Could you reproduce every record below with "Instruction" changed to "Step" and nothing else altered?
____________________
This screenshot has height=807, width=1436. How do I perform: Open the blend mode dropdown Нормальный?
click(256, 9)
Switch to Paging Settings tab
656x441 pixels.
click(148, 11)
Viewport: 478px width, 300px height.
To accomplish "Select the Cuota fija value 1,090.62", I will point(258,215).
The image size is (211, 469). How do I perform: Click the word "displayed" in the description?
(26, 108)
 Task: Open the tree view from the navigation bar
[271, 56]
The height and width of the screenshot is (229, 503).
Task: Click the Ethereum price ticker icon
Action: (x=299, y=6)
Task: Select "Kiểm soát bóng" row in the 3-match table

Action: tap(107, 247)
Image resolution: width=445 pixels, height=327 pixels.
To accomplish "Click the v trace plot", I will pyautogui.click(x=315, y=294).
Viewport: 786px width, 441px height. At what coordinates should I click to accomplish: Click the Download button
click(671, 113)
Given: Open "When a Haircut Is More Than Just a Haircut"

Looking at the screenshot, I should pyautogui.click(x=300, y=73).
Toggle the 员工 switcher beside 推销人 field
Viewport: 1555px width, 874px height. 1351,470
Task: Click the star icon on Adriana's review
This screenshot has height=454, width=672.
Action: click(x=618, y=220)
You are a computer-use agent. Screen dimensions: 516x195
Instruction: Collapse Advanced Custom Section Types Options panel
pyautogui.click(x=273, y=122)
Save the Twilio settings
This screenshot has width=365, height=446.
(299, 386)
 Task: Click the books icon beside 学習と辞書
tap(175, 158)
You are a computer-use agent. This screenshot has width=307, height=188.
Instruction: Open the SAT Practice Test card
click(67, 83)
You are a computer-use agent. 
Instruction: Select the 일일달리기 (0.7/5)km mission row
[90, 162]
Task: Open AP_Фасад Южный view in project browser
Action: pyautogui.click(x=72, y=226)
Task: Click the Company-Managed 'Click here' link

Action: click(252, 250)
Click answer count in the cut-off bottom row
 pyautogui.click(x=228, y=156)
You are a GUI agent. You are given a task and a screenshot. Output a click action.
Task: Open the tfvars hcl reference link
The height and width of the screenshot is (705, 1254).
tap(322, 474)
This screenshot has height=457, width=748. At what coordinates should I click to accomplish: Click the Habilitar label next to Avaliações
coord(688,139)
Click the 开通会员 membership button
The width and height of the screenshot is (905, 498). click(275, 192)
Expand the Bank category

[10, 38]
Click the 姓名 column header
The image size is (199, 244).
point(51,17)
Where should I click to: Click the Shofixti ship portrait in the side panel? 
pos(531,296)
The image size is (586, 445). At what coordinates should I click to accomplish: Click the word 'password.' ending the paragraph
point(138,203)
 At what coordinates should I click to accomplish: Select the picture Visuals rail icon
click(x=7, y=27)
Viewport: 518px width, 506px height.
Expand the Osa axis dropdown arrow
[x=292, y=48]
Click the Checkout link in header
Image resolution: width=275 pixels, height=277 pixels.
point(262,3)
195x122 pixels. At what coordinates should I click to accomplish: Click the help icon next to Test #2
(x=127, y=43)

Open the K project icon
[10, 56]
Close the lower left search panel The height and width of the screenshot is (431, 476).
____________________
RESPONSE TO THE TASK
This screenshot has height=807, width=1436. How do I perform: Open the blend mode dropdown Нормальный?
click(256, 9)
Switch to Paging Settings tab
656x441 pixels.
click(148, 11)
Viewport: 478px width, 300px height.
To accomplish "Select the Cuota fija value 1,090.62", I will point(258,215).
The image size is (211, 469). How do I perform: Click the word "displayed" in the description?
(26, 108)
 Task: Open the tree view from the navigation bar
[271, 56]
The height and width of the screenshot is (229, 503).
Task: Click the Ethereum price ticker icon
Action: (x=299, y=6)
Task: Select "Kiểm soát bóng" row in the 3-match table

Action: tap(107, 247)
Image resolution: width=445 pixels, height=327 pixels.
To accomplish "Click the v trace plot", I will pyautogui.click(x=315, y=294).
Viewport: 786px width, 441px height. At what coordinates should I click to accomplish: Click the Download button
click(671, 113)
Given: Open "When a Haircut Is More Than Just a Haircut"

Looking at the screenshot, I should pyautogui.click(x=300, y=73).
Toggle the 员工 switcher beside 推销人 field
Viewport: 1555px width, 874px height. 1351,470
Task: Click the star icon on Adriana's review
This screenshot has height=454, width=672.
Action: click(x=618, y=220)
You are a computer-use agent. Screen dimensions: 516x195
Step: Collapse Advanced Custom Section Types Options panel
pyautogui.click(x=273, y=122)
Save the Twilio settings
This screenshot has width=365, height=446.
(299, 386)
 Task: Click the books icon beside 学習と辞書
tap(175, 158)
You are a computer-use agent. This screenshot has width=307, height=188.
Step: Open the SAT Practice Test card
click(67, 83)
You are a computer-use agent. 
Step: Select the 일일달리기 (0.7/5)km mission row
[90, 162]
Task: Open AP_Фасад Южный view in project browser
Action: pyautogui.click(x=72, y=226)
Task: Click the Company-Managed 'Click here' link

Action: click(252, 250)
Click answer count in the cut-off bottom row
 pyautogui.click(x=228, y=156)
You are a GUI agent. You are given a task and a screenshot. Output a click action.
Task: Open the tfvars hcl reference link
The height and width of the screenshot is (705, 1254).
tap(322, 474)
This screenshot has height=457, width=748. At what coordinates should I click to accomplish: Click the Habilitar label next to Avaliações
coord(688,139)
Click the 开通会员 membership button
The width and height of the screenshot is (905, 498). click(275, 192)
Expand the Bank category

[10, 38]
Click the 姓名 column header
The image size is (199, 244).
point(51,17)
Where should I click to: Click the Shofixti ship portrait in the side panel? 
pos(531,296)
The image size is (586, 445). At what coordinates should I click to accomplish: Click the word 'password.' ending the paragraph
point(138,203)
 At what coordinates should I click to accomplish: Select the picture Visuals rail icon
click(x=7, y=27)
Viewport: 518px width, 506px height.
Expand the Osa axis dropdown arrow
[x=292, y=48]
Click the Checkout link in header
Image resolution: width=275 pixels, height=277 pixels.
point(262,3)
195x122 pixels. At what coordinates should I click to accomplish: Click the help icon next to Test #2
(x=127, y=43)

Open the K project icon
[10, 56]
Close the lower left search panel The height and width of the screenshot is (431, 476).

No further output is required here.